His father was a carpenter who moved to Bernay in 1844 on being made a gendarme. After an uncertain period on leaving school, the teenager took apprenticeship under a printer at Pont Audemer and there wrote a three-act verse drama for the local theatre about the townsfolk in the 17th century. He then joined a travelling company of actors as prompter.

In the course of a wandering existence about the north of France, he fell in with the publisher Auguste Poulet-Malassis, who introduced him to the Odes funambulesques (Fantastic Odes) of Théodore de Banville. Inspired by these, he published at eighteen his Vignes folles (Mad Vines, 1857), which he dedicated to his 'beloved master'. During a subsequent stay in Paris he had an act in the cafes and bars in which he improvised poems on rhymes suggested by his audience, putting to use the slight stir that this high-spirited first volume had caused. Once more on the road, still turning out plays and occasionally acting, he left a scattering of such improvisations and occasional verses in the little provincial newspapers.

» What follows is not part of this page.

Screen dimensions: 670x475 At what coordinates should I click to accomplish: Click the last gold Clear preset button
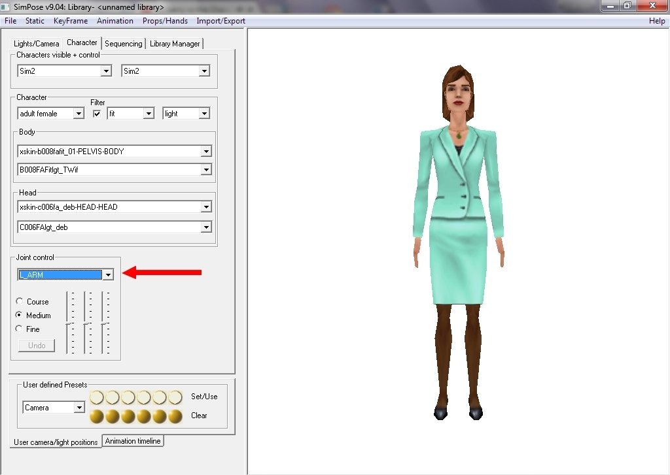coord(175,416)
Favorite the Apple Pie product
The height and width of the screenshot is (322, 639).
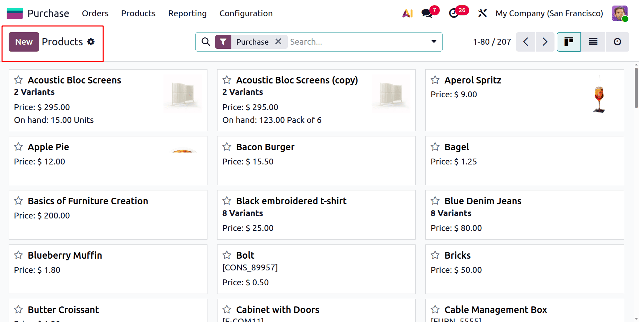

His inseparable companion and trademark at this time was a French terrier named Toupinel. Its successor was the mongrel Cosette, the subject of one of Glatigny's sonnets and also included in the caricature of him by André Gill. This illustrated the bizarre episode in Corsica early in 1869 when he was arrested and put in irons for a week through being mistaken by the authorities for a notorious criminal. Typically, he immediately published an account of the incident in Le jour de l'an d'un vagabond (A day in a tramp's year). In 1871, weakened by the hardships of his life and in poor health, he married Emma Dennie, who was American-born but brought up in France. She nursed him though his final illness two years later but survived him barely a month.

Glatigny's best collection of lyrics, Les Flèches d'or (Arrows of gold), had appeared in 1864, dedicated to the Parnassian poet Leconte de Lisle, with an opening poem addressed to Théophile Gautier. It was followed by other occasional verse, including Le Fer Rouge (Red light, 1870) and a third collection of poems, Gilles et pasquins (Tom-fooleries, 1872), dedicated to the left-wing politician Camille Pelletan. In 1917 his collected works were awarded the prix de littérature by the Académie française.